The mortgage lending community has developed several more accommodating programs in recent history that have increased the ability to qualify for mortgages. This is brought on by two factors: 1) There are more lending banks available which increases competition, and 2) the economy has thrived on the home lending industry.
The fact that there are more banks in the marketplace means that there are ‘more mouths to feed’. The banks are hungry for loans and they are will to accept loans that in previous years would not have been accepted. The underwriting process has loosened the criteria to have a loan ‘Approved’ under the lenders’ guidelines. The enormous size of the Lending Institutions’ portfolios are moved to Wall Street. All of the loans that share a common credit rating bundle these loans and sell the ‘Assets under management’ on Wall Street as an investment vehicle. This is not to say that the servicing of the loan is being sold off- which is a common situation, this is capitalism at it’s finest. Not only is the bank making money on the closing and funding of a loan, but then the loans in a portfolio are leveraged according to total dollar amounts as loans to Wall Street Portfolios. The slices of the pie, called ‘Tranches’ are typically in the $10,000,000.00 range for each slice and they total in the billions for each lender.

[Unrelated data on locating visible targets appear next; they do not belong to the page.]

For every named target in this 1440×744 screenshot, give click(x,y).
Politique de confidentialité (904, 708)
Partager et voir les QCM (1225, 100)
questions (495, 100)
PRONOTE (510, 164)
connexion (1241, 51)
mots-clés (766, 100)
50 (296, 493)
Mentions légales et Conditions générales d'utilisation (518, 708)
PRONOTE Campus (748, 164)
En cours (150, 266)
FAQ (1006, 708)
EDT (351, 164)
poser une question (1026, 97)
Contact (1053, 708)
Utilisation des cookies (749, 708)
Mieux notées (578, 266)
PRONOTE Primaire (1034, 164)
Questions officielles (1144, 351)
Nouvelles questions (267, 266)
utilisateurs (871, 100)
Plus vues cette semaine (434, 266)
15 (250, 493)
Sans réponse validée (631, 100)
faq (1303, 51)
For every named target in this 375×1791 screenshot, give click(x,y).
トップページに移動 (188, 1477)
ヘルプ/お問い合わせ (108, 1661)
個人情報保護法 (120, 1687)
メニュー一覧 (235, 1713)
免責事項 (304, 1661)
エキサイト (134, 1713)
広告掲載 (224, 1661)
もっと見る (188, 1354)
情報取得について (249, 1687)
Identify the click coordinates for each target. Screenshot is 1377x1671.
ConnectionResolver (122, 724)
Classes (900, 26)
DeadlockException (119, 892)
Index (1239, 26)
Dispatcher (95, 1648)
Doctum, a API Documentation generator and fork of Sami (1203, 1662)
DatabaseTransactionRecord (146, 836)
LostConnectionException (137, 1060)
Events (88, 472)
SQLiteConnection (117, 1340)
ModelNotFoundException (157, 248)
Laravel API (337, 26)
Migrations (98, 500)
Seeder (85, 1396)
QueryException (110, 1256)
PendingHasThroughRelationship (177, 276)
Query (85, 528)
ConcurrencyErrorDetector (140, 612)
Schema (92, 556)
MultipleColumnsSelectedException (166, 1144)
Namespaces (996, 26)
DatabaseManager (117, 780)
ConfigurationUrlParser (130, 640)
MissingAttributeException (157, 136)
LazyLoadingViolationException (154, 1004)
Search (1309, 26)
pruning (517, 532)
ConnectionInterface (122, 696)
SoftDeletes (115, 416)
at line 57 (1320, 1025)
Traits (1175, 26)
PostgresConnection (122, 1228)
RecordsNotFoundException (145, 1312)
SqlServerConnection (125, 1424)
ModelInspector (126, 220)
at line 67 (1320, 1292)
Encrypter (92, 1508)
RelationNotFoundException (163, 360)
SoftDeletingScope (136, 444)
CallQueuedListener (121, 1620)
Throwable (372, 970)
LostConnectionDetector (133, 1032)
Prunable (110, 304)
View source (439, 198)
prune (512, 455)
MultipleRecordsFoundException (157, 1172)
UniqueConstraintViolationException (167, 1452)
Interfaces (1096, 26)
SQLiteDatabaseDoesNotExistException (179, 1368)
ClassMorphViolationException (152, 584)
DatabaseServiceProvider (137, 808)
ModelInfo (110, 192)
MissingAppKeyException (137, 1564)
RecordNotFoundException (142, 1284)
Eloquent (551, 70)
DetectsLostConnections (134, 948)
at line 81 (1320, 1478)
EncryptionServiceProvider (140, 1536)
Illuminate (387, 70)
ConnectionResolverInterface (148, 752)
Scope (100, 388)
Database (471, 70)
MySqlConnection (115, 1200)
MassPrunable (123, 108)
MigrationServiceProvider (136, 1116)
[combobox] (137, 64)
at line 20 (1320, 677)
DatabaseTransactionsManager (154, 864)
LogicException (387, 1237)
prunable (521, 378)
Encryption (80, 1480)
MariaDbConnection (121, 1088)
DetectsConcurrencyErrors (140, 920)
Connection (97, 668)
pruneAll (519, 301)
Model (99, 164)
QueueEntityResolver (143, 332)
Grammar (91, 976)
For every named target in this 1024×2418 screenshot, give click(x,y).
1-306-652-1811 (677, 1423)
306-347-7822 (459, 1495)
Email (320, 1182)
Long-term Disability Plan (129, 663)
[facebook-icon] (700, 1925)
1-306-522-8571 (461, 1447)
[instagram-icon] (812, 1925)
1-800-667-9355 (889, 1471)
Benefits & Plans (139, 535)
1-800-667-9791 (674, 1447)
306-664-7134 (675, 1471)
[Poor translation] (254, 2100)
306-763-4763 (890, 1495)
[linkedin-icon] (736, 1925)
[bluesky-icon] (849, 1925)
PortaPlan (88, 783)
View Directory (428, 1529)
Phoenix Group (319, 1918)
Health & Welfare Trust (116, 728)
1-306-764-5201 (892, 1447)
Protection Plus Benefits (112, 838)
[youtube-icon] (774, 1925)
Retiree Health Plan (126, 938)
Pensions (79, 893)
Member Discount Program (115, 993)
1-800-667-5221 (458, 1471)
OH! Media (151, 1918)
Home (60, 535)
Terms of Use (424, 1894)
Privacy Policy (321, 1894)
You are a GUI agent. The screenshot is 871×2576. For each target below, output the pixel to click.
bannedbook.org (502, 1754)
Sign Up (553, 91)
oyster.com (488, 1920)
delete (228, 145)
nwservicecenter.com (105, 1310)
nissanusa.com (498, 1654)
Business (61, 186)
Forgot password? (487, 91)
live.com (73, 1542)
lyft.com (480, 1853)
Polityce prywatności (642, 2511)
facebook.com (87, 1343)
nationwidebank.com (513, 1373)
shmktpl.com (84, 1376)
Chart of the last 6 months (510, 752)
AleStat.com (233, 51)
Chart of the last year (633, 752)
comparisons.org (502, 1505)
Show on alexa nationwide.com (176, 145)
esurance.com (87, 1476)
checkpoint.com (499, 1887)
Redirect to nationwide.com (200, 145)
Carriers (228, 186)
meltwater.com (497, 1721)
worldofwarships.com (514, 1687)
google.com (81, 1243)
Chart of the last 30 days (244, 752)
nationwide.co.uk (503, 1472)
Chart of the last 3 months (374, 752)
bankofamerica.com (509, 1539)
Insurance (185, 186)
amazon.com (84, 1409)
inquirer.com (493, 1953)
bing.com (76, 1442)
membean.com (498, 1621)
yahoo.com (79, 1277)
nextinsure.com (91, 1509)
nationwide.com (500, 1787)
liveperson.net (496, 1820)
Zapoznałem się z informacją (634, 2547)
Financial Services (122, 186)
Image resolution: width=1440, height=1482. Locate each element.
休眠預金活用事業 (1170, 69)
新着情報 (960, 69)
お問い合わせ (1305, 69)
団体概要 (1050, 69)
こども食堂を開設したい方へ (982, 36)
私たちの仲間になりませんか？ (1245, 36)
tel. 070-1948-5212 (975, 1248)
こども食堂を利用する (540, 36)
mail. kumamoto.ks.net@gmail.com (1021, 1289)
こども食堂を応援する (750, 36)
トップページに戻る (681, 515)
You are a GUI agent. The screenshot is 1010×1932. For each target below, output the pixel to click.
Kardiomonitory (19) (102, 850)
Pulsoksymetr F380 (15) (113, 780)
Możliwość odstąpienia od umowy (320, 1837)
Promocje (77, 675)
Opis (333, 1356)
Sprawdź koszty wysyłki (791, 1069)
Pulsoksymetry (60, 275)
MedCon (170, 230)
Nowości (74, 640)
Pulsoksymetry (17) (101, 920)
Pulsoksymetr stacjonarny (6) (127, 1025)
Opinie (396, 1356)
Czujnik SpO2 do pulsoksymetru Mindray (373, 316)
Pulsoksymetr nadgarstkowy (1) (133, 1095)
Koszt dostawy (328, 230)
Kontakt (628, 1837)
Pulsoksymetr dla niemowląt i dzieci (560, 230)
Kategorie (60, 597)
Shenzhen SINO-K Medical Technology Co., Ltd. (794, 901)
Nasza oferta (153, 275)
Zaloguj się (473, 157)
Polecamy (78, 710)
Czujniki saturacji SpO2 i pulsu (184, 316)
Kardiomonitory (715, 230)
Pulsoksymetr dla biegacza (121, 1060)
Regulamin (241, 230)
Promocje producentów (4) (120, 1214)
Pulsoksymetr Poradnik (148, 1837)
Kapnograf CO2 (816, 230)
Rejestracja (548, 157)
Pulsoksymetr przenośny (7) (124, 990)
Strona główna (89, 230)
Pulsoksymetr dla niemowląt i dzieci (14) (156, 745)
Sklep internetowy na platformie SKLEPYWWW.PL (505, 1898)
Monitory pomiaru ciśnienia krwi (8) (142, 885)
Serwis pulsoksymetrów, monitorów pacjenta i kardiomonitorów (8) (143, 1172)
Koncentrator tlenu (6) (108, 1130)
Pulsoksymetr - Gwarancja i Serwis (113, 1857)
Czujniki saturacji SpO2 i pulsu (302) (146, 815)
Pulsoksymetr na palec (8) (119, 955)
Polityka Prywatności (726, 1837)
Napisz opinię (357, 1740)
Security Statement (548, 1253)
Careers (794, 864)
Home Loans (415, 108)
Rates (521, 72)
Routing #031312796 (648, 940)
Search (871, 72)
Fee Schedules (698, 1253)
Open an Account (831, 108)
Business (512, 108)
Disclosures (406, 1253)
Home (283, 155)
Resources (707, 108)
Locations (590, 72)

The American economy has been bolstered by the huge volume of loans in the past decade. There are many mortgage professionals and fewer loans available due to the fact that so many consumers took advantage of low interest rates. Rates are still at historic lows, so loans are cheaper, easier-to-get and less stringent from an underwriting perspective.
The goal of a loan from a lenders’ perspective is to never have a loan ‘Default’. The bank wants you to succeed. The bank is going into a business relationship with you and the success of the transaction is determined by the borrower continuing to pay the loan in a timely fashion.
The 4 Components of a loan will put your lending situation in a virtual box with other borrowers with common financial characteristics. The virtual boxes have expanded to include more borrowers recently and that works to your advantage in order to get approved for a mortgage loan once you have determined how much you can afford.